Nita would not give up. She contacted the Anne Frank Foundation. She contacted the director of the television movie, asking for his help. Finally, Miep Gies wrote Nita a letter, wryly commenting on her determination, and agreeing to come to Long Island. But she had a pre-requisite: before she spoke to the general community, she wanted time to meet individually with the children.
Miep Gies appeared at Temple Judea in Manhasset, Long Island in the autumn of 1988. She discussed Anne Frank with each religious school class and described her own experience of living through the Holocaust as a non-Jew.
The evening she was to give her speech, a thousand people filled the temple sanctuary to more than overflowing. Before the speech, Nita took her daughters, me and my daughter, Mariah, who was eleven at the time, to meet Miep Gies.
Miep Gies sat in an armchair wearing a dark skirt and cardigan and a white silk blouse with a grandmotherly scalloped collar. Her large eyeglasses were thin-framed and brown. She asked Mariah in accented English, if she knew about Anne Frank. Mariah said yes. She told Mariah that with her large, dark eyes, Mariah looked just like Anne Frank.
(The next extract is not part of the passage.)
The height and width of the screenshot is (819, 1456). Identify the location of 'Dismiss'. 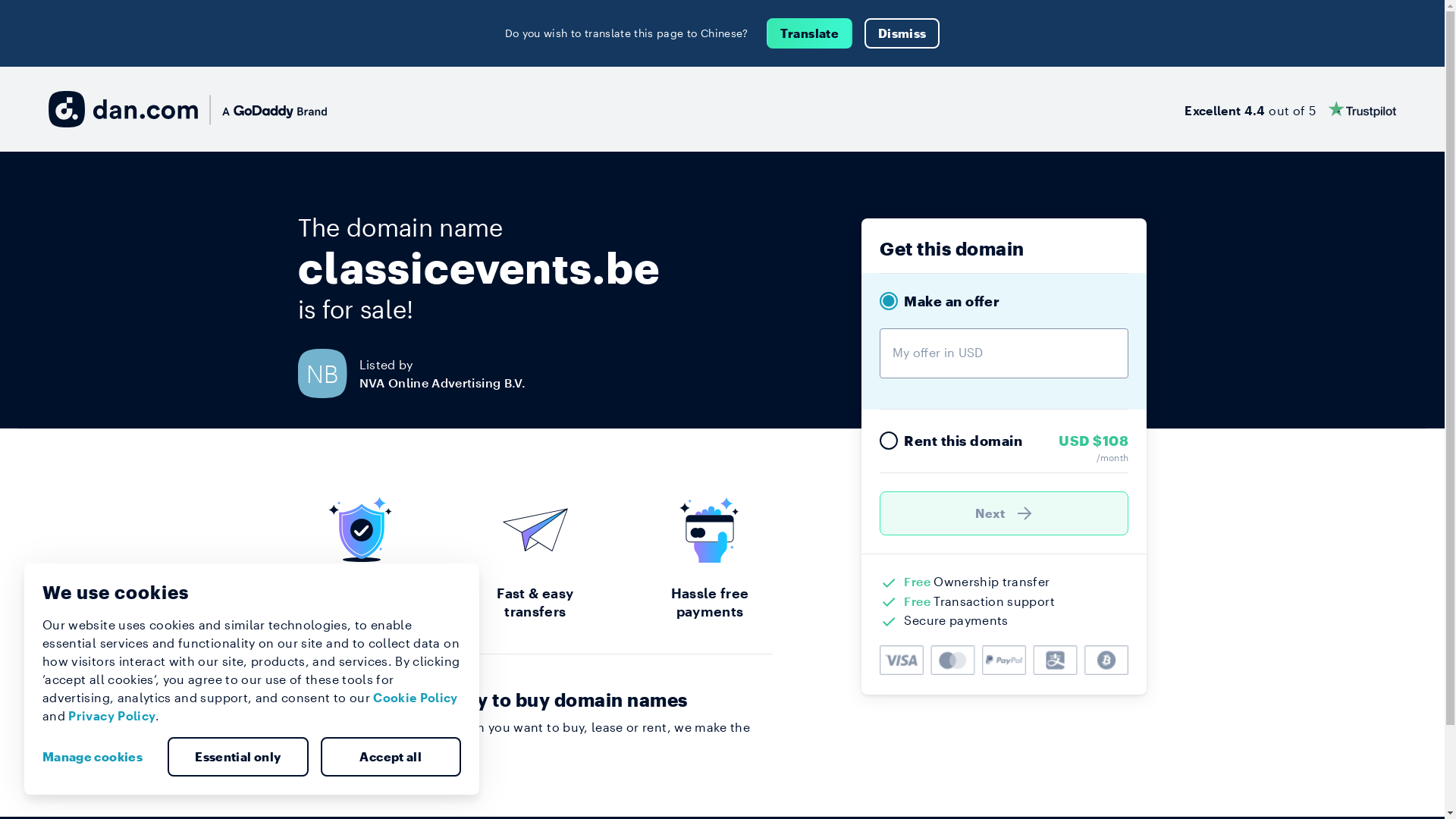
(864, 33).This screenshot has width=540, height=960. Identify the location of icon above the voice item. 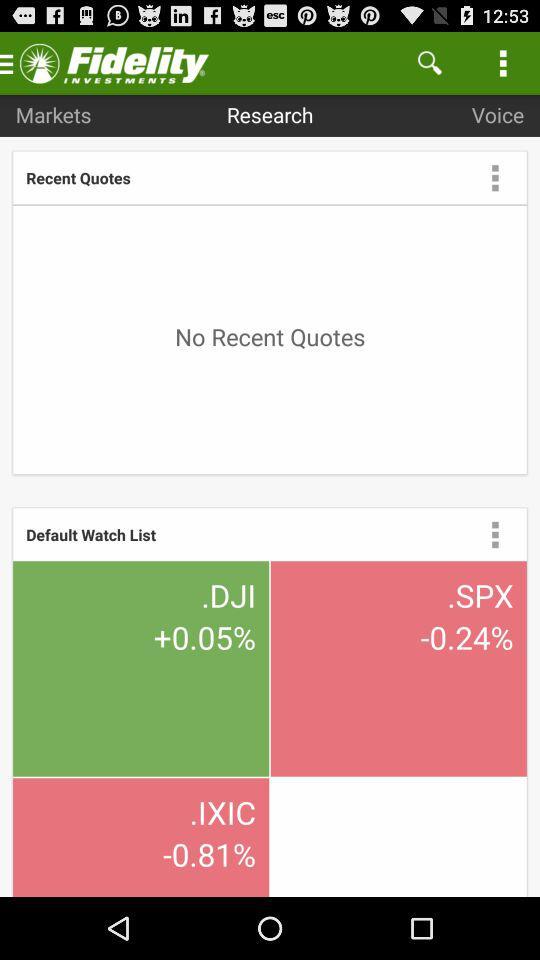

She said that children Mariah's age would be the last generation to meet people who had lived through the Holocaust, people who had witnessed it first-hand. That is why she had wanted to speak to the children, she said. She worried that people might someday say that the Holocaust had never happened. She said if someone told that to Mariah, Mariah was to say, "These things did happen. I know it. I talked to a woman who was there." She made Mariah promise, which Mariah did. Then Miep Gies shook Mariah's hand and as we walked on, I saw her talking to another child.
The Holocaust Resource Center opened in 1995. It still serves the Long Island community. Nita Lee did not live to see the center completed. She died in 1989 at the age of 40. There is a Nita Lee Memorial Art Project at the Center that brings children together with Holocaust Survivors. There are fewer and fewer Survivors for the children to talk to these days.
That the life of Nita Lee, a suburban housewife from Roslyn, NY, and the life of Mies Gies, a Dutch hero who preserved the story of Anne Frank for eternity, could intersect for even a short moment, still astonishes me. The impact of that intersection in the lives of those of us who met Miep Gies and in the lives of those who use the Holocaust Resource Center, continues to be profound. Tanuach beshalom al mishkava, Miep Gies. Tanuach beshalom al mishkava, Nita Lee. Two righteous women. May they rest in peace.